The Central Bank of Nigeria has introduced a N20,000 transaction limit on newly activated mobile banking applications within their first 24 hours of use, as part of new security measures aimed at strengthening Nigeria’s digital payment system.

The directive was contained in a circular dated March 12, 2026 and issued to banks, financial institutions and payment service providers across the country.

According to the apex bank, the new rules are designed to curb fraud and improve the safety and resilience of instant payment platforms as digital financial services continue to expand in Nigeria.

The Central Bank of Nigeria said the new provisions will take effect from July 1, 2026, allowing financial institutions time to upgrade their systems and comply with the updated requirements.

Under the directive, banks must impose transaction limits on newly activated mobile banking applications within the first 24 hours. During this period, the total value of transactions—covering both incoming and outgoing transfers—must not exceed N20,000 for newly opened accounts.

However, the regulator noted that banks may impose lower limits if required by their internal risk management frameworks.

For existing customers activating mobile banking applications on a new device, the central bank also directed financial institutions to place a N20,000 limit on outgoing transactions within the first 24 hours of activation.

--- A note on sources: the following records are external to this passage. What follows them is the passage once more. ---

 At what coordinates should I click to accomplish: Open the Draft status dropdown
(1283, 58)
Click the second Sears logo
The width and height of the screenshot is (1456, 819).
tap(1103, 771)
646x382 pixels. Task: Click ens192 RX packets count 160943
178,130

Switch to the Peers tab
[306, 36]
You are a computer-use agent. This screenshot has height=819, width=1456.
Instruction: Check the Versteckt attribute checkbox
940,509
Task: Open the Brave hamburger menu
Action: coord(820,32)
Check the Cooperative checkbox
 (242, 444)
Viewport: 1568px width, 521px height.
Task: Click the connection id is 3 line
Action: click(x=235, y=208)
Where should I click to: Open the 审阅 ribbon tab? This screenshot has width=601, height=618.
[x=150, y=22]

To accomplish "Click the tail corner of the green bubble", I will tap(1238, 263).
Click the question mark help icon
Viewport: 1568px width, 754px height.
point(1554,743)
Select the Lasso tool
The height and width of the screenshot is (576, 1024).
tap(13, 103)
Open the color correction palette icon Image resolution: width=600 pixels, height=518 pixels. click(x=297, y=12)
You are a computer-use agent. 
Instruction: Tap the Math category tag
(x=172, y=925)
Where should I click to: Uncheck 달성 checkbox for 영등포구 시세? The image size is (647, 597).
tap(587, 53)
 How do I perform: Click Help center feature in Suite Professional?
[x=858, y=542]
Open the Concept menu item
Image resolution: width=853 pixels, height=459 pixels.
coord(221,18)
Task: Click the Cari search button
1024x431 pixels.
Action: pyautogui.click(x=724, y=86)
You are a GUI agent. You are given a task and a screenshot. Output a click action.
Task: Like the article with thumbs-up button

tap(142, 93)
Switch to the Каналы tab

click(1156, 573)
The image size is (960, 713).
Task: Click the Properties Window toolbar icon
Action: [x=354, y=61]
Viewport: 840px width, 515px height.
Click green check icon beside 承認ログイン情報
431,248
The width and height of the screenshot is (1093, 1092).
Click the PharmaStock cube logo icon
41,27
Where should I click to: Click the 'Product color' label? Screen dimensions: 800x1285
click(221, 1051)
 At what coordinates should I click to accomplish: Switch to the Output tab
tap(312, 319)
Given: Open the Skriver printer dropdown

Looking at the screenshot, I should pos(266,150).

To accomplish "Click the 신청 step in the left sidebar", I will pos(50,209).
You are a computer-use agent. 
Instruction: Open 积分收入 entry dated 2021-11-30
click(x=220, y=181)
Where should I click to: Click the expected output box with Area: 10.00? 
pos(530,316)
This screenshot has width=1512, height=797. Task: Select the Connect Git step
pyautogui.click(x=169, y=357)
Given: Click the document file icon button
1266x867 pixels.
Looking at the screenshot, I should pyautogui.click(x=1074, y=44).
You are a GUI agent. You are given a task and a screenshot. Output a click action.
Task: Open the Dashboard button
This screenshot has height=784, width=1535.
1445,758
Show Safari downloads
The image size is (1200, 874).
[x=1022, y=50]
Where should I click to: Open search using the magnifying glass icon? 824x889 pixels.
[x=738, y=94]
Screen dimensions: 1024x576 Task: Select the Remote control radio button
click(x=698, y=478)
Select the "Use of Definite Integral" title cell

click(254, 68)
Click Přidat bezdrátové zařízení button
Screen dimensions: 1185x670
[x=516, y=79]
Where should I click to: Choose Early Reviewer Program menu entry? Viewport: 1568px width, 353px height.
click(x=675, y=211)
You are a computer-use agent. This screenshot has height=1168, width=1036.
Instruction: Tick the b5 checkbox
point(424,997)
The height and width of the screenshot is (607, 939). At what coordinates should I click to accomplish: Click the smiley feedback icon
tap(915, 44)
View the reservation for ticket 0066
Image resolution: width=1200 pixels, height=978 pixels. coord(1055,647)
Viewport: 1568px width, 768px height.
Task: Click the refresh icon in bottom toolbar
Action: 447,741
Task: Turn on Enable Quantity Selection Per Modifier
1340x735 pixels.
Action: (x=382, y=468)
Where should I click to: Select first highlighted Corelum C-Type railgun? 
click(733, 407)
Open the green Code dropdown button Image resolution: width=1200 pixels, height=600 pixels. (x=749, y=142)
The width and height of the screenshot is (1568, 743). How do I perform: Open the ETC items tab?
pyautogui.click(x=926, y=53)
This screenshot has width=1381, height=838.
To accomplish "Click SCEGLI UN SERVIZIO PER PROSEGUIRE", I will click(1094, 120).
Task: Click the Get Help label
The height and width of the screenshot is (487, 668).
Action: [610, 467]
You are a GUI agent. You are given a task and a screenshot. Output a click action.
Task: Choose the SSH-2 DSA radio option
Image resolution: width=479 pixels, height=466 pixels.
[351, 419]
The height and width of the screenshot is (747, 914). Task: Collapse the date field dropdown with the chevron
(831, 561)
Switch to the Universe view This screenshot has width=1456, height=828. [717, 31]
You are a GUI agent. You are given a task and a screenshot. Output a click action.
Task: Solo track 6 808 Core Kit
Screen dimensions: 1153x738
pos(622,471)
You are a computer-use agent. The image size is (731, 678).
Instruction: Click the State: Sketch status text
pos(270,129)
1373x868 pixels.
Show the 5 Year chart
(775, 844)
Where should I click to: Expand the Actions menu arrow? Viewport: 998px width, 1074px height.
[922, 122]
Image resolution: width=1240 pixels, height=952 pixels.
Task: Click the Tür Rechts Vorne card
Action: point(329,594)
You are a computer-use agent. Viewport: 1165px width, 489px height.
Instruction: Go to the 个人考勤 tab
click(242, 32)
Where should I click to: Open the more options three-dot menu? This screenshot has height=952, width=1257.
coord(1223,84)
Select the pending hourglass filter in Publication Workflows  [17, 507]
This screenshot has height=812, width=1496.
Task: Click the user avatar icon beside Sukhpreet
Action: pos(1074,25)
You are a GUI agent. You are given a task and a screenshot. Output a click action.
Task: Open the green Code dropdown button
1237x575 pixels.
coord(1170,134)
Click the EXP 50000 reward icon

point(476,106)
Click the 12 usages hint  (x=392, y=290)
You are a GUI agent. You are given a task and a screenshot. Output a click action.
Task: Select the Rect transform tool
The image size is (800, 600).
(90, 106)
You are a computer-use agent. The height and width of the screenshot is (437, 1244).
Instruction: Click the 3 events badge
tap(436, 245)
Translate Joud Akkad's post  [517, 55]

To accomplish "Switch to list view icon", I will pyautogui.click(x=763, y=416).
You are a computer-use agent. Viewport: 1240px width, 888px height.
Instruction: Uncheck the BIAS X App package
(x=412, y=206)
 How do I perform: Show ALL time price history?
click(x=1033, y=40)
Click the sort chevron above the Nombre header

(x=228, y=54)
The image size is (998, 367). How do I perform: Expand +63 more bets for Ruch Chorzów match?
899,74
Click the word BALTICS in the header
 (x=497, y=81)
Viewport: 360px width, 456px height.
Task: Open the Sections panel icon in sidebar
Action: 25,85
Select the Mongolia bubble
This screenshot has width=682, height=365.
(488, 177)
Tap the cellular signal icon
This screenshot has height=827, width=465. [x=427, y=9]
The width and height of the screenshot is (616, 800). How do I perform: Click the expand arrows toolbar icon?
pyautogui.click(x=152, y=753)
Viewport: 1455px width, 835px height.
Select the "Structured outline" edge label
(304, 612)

The apex bank explained that the measure is intended to reduce risks associated with account takeover, identity theft and unauthorised device migration, which have become more frequent with the rapid growth of digital banking.

In addition to the transaction cap, the Central Bank of Nigeria introduced mandatory device binding for mobile banking applications.

Under the rule, customers will only be allowed to operate their mobile banking app on a single device at a time, effectively preventing the use of the same banking application across multiple devices simultaneously.

Any attempt to migrate the application to a new device will trigger a fresh authentication and reactivation process to verify the identity of the account holder.

Financial institutions were also directed to implement additional multi-factor authentication procedures for first-time logins to internet banking platforms from new devices.

Beyond device restrictions, the central bank instructed banks and payment service providers to deploy enterprise fraud monitoring systems capable of tracking both incoming and outgoing transactions in real time.

These systems are expected to help financial institutions detect suspicious activity early and prevent potentially fraudulent transactions before they are completed.

The regulator also tightened procedures for online account opening and account reactivation.

It stated that accounts opened digitally must undergo liveliness checks to confirm that the person initiating the process is physically present and not using impersonation tools.

Furthermore, all online account opening and reactivation processes must be validated in real time using the Bank Verification Number and National Identity Number databases.

Financial institutions were also directed to adopt stronger authentication tools such as biometric verification, soft tokens, hard tokens and other multi-factor authentication methods for online account reactivation.

In another major provision, the central bank introduced a voluntary opt-out feature for instant payment services.

The policy allows bank customers to temporarily disable instant transfers on their accounts if they wish to limit exposure to fraud risks.

Under the arrangement, customers who activate the opt-out option will be unable to perform instant transfers online, either within the same bank or to other banks. However, they will still be able to conduct transfers by visiting their financial institutions physically.

The default setting for new customers will remain opt-in during account opening.

The Central Bank of Nigeria also stated that customers may voluntarily adjust their personal transaction limits, provided such changes remain within the existing maximum thresholds of N25 million for individual accounts and N250 million for corporate accounts.

However, any request to change transaction limits must undergo enhanced due diligence and risk assessment by the financial institution before approval.

According to the apex bank, the measures represent the minimum operational standards required to strengthen the integrity and security of Nigeria’s instant payment ecosystem.